Keine Angst vor dem Auffliegen

«Vollständige Lösungen mit meinen Mitstudenten auszutauschen, hätte ich mich wahrscheinlich nicht getraut. So hätte die Möglichkeit bestanden, dass die Antworten zu ähnlich sind und man uns so auf die Schliche kommt», berichtet Max. Da er aber nur über Lösungsansätze und nicht über die exakten Lösungen diskutierte, hatte er keine Angst davor, von der Prüfungsaufsicht überführt zu werden.

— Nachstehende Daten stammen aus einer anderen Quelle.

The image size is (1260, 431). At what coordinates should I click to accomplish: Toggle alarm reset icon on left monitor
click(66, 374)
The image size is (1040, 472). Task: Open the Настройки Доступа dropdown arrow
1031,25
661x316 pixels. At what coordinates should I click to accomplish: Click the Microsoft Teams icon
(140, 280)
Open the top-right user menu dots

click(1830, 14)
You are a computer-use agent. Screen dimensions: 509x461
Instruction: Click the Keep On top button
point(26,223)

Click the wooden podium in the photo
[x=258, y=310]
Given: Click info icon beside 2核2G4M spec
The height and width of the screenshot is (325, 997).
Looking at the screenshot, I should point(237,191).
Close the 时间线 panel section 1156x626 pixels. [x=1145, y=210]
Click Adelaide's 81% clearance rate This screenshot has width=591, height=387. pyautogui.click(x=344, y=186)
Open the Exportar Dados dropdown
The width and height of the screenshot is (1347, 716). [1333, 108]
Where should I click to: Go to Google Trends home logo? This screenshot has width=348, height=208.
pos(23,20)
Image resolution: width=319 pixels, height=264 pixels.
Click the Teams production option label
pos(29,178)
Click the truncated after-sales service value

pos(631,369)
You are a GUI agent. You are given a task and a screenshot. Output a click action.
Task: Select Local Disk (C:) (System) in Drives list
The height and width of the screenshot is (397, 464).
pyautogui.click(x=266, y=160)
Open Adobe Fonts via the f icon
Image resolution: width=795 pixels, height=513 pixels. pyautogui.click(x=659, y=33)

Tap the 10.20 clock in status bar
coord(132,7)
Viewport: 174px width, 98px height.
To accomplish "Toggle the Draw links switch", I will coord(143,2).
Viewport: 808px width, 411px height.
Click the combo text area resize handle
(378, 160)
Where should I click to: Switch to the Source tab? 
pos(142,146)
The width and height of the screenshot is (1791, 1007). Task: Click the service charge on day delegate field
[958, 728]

Andere Studentinnen haben aber auch Gruppenchats genutzt, berichtet Max. Es wurden Fragen gestellt und Mitstudenten haben die Antworten geliefert. So kam ein reger Austausch zustande. Er persönlich habe diese Gruppenchats aber nicht genutzt.

Schwierige Situation für alle

Für Max, wie auch sicherlich für viele andere Studenten waren das Frühlingssemester und die anschliessenden Prüfungen nicht einfach. Obwohl die Hochschulen versuchten, deutlich zu kommunizieren, waren für Max nicht immer alle Abläufe und Regeln klar. Dazu kamen auch noch andere Probleme. «Bei uns in der Wohnung flog während der Prüfung einmal die Sicherung raus, worauf das Internet auch nicht mehr funktionierte und ich deshalb den Zugriff zum Prüfungsportal verlor», sagt uns Max. Trotz seiner Schummelei hofft er, dass die nächsten Prüfungen nicht wieder von zu Hause aus geschrieben werden.

Der Betrug bei Prüfungen kann weitreichende Folgen haben. An der Universität Luzern wurden beispielsweise zwei Studenten erwischt, die unerlaubt zusammengearbeitet hatten, wie es auf Anfrage hiess. Die beiden flogen deshalb durch die Prüfung. Trotzdem gehe man davon aus, dass sich der Grossteil der Studentinnen an die Regeln gehalten habe (zentralplus berichtete).